• TASK BRIEF: Print the complete set of entries exactly.

• RECORDED DATA:
+--
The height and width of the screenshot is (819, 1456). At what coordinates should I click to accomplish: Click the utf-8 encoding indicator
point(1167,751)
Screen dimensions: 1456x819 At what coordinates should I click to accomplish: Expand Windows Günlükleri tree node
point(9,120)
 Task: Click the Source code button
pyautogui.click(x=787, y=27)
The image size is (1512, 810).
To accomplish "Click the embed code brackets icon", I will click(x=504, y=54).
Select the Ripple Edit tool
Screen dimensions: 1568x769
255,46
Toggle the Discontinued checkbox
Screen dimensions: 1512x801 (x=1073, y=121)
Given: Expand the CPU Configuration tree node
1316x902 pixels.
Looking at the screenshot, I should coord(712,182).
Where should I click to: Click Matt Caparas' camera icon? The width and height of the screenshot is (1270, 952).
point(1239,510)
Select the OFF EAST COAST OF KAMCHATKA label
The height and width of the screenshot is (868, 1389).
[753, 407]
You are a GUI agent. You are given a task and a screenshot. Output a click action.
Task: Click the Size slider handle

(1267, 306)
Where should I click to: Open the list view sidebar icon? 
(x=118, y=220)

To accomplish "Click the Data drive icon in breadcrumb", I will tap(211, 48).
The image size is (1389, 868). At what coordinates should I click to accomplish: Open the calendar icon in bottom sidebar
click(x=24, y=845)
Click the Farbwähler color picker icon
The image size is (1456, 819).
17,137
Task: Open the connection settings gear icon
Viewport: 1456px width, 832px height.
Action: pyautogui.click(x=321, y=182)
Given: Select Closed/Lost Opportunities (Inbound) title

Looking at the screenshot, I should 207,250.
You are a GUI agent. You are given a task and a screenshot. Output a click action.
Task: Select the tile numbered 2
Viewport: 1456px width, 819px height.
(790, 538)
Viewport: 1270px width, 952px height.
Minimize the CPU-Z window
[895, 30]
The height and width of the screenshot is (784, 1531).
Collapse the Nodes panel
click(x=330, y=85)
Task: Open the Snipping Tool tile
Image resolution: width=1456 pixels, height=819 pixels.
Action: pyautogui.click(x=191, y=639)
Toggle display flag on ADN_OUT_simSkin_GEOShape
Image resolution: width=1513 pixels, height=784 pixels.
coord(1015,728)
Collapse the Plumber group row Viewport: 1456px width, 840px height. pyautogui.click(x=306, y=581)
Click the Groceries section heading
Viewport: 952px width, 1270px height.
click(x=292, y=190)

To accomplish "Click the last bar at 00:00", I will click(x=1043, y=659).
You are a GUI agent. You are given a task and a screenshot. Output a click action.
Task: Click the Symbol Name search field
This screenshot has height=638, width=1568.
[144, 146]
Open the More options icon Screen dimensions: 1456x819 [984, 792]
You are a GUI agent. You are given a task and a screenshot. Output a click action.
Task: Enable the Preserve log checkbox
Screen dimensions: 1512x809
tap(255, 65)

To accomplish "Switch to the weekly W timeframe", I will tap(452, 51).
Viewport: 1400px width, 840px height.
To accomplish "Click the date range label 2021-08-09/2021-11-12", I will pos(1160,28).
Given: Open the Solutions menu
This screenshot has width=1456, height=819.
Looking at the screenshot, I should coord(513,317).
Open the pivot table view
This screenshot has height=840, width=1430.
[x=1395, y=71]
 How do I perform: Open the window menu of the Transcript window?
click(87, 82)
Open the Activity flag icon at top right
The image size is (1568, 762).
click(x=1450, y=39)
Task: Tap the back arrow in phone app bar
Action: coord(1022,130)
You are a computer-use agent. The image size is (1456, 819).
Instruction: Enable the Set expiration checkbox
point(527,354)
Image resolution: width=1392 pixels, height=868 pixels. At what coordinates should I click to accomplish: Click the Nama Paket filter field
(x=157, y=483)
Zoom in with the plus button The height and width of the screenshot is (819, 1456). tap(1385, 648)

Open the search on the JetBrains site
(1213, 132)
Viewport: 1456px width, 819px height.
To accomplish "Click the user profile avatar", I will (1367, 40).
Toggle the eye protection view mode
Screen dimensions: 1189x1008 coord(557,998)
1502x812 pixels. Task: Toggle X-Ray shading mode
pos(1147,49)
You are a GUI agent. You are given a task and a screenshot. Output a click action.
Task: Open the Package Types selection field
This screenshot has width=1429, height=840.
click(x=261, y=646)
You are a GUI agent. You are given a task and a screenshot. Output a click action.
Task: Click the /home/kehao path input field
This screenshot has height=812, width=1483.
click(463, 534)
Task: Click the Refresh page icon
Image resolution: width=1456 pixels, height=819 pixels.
+--
• RESULT OF THIS EXERCISE:
The height and width of the screenshot is (819, 1456). At what coordinates should I click to accomplish: Click the utf-8 encoding indicator
point(1167,751)
Screen dimensions: 1456x819 At what coordinates should I click to accomplish: Expand Windows Günlükleri tree node
point(9,120)
 Task: Click the Source code button
pyautogui.click(x=787, y=27)
The image size is (1512, 810).
To accomplish "Click the embed code brackets icon", I will click(x=504, y=54).
Select the Ripple Edit tool
Screen dimensions: 1568x769
255,46
Toggle the Discontinued checkbox
Screen dimensions: 1512x801 (x=1073, y=121)
Given: Expand the CPU Configuration tree node
1316x902 pixels.
Looking at the screenshot, I should coord(712,182).
Where should I click to: Click Matt Caparas' camera icon? The width and height of the screenshot is (1270, 952).
point(1239,510)
Select the OFF EAST COAST OF KAMCHATKA label
The height and width of the screenshot is (868, 1389).
[753, 407]
You are a GUI agent. You are given a task and a screenshot. Output a click action.
Task: Click the Size slider handle

(1267, 306)
Where should I click to: Open the list view sidebar icon? 
(x=118, y=220)

To accomplish "Click the Data drive icon in breadcrumb", I will tap(211, 48).
The image size is (1389, 868). At what coordinates should I click to accomplish: Open the calendar icon in bottom sidebar
click(x=24, y=845)
Click the Farbwähler color picker icon
The image size is (1456, 819).
17,137
Task: Open the connection settings gear icon
Viewport: 1456px width, 832px height.
Action: pyautogui.click(x=321, y=182)
Given: Select Closed/Lost Opportunities (Inbound) title

Looking at the screenshot, I should 207,250.
You are a GUI agent. You are given a task and a screenshot. Output a click action.
Task: Select the tile numbered 2
Viewport: 1456px width, 819px height.
(790, 538)
Viewport: 1270px width, 952px height.
Minimize the CPU-Z window
[895, 30]
The height and width of the screenshot is (784, 1531).
Collapse the Nodes panel
click(x=330, y=85)
Task: Open the Snipping Tool tile
Image resolution: width=1456 pixels, height=819 pixels.
Action: pyautogui.click(x=191, y=639)
Toggle display flag on ADN_OUT_simSkin_GEOShape
Image resolution: width=1513 pixels, height=784 pixels.
coord(1015,728)
Collapse the Plumber group row Viewport: 1456px width, 840px height. pyautogui.click(x=306, y=581)
Click the Groceries section heading
Viewport: 952px width, 1270px height.
click(x=292, y=190)

To accomplish "Click the last bar at 00:00", I will click(x=1043, y=659).
You are a GUI agent. You are given a task and a screenshot. Output a click action.
Task: Click the Symbol Name search field
This screenshot has height=638, width=1568.
[144, 146]
Open the More options icon Screen dimensions: 1456x819 [984, 792]
You are a GUI agent. You are given a task and a screenshot. Output a click action.
Task: Enable the Preserve log checkbox
Screen dimensions: 1512x809
tap(255, 65)

To accomplish "Switch to the weekly W timeframe", I will tap(452, 51).
Viewport: 1400px width, 840px height.
To accomplish "Click the date range label 2021-08-09/2021-11-12", I will pos(1160,28).
Given: Open the Solutions menu
This screenshot has width=1456, height=819.
Looking at the screenshot, I should coord(513,317).
Open the pivot table view
This screenshot has height=840, width=1430.
[x=1395, y=71]
 How do I perform: Open the window menu of the Transcript window?
click(87, 82)
Open the Activity flag icon at top right
The image size is (1568, 762).
click(x=1450, y=39)
Task: Tap the back arrow in phone app bar
Action: coord(1022,130)
You are a computer-use agent. The image size is (1456, 819).
Instruction: Enable the Set expiration checkbox
point(527,354)
Image resolution: width=1392 pixels, height=868 pixels. At what coordinates should I click to accomplish: Click the Nama Paket filter field
(x=157, y=483)
Zoom in with the plus button The height and width of the screenshot is (819, 1456). tap(1385, 648)

Open the search on the JetBrains site
(1213, 132)
Viewport: 1456px width, 819px height.
To accomplish "Click the user profile avatar", I will (1367, 40).
Toggle the eye protection view mode
Screen dimensions: 1189x1008 coord(557,998)
1502x812 pixels. Task: Toggle X-Ray shading mode
pos(1147,49)
You are a GUI agent. You are given a task and a screenshot. Output a click action.
Task: Open the Package Types selection field
This screenshot has width=1429, height=840.
click(x=261, y=646)
You are a GUI agent. You are given a task and a screenshot. Output a click action.
Task: Click the /home/kehao path input field
This screenshot has height=812, width=1483.
click(463, 534)
Task: Click the Refresh page icon
Image resolution: width=1456 pixels, height=819 pixels.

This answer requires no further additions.